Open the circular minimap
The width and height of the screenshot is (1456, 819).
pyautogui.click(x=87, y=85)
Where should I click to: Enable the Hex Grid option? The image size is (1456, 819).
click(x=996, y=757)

-.-.-

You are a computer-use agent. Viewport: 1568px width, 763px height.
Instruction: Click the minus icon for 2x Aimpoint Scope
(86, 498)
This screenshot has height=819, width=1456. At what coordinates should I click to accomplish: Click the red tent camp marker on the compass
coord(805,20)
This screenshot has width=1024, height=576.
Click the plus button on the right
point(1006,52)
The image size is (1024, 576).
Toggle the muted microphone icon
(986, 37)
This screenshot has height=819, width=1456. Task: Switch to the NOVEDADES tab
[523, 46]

-.-.-

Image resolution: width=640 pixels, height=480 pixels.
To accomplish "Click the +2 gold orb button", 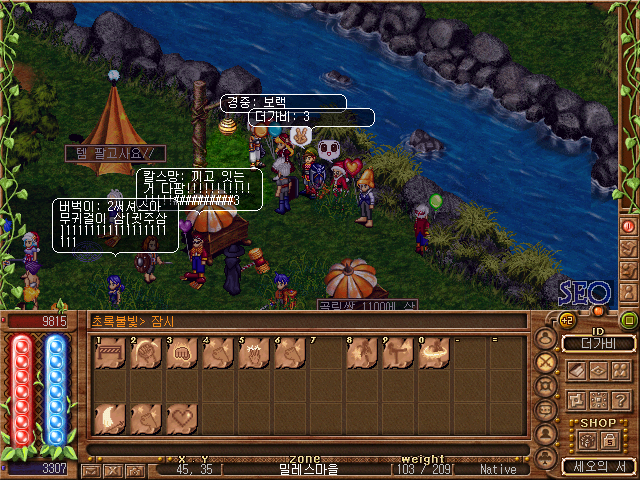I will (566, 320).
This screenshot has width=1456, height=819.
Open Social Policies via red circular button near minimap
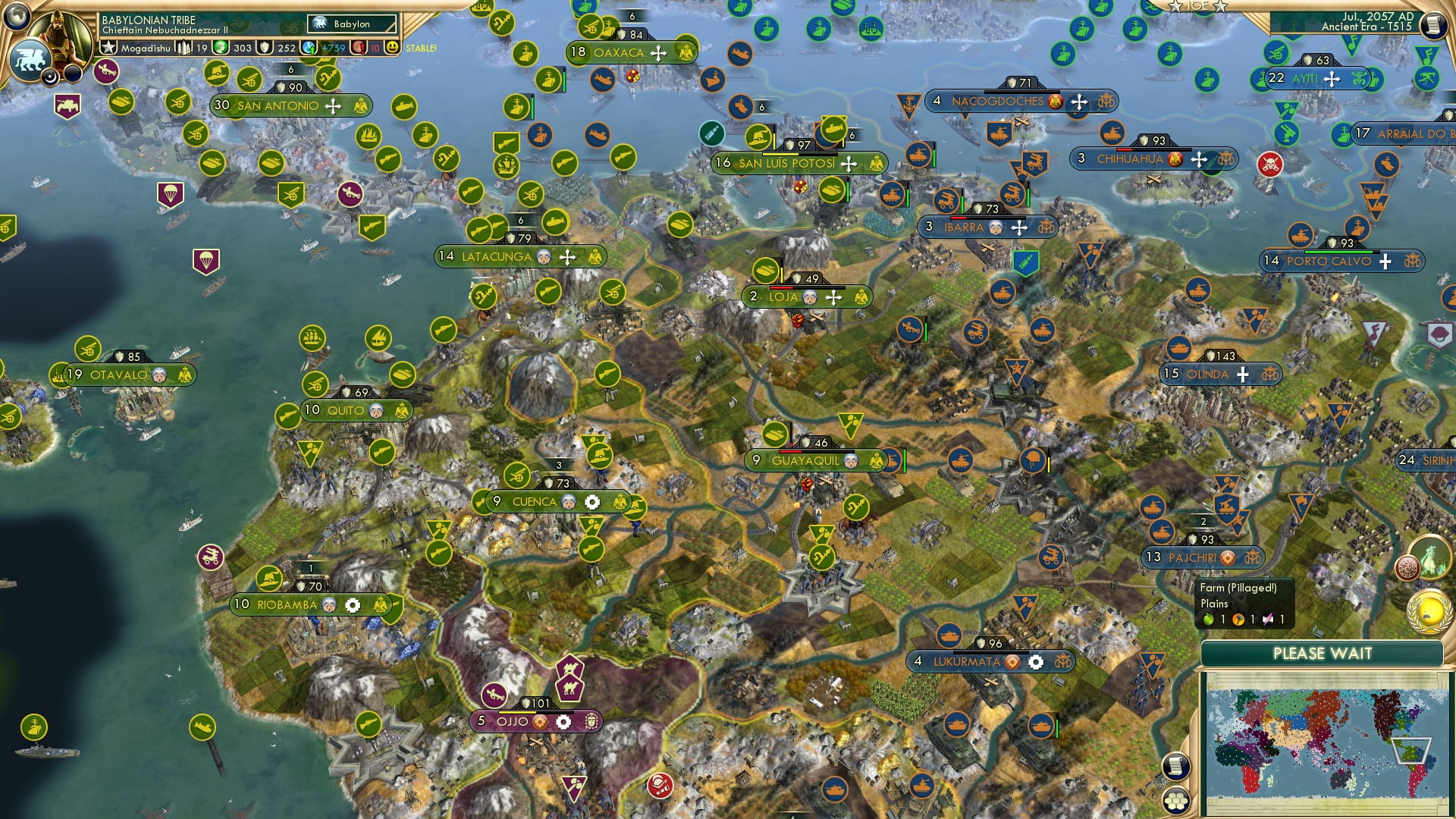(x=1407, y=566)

-.-.-

Return every line from the items above that contains the string "circular". Case matters.

Open the circular minimap
Open Social Policies via red circular button near minimap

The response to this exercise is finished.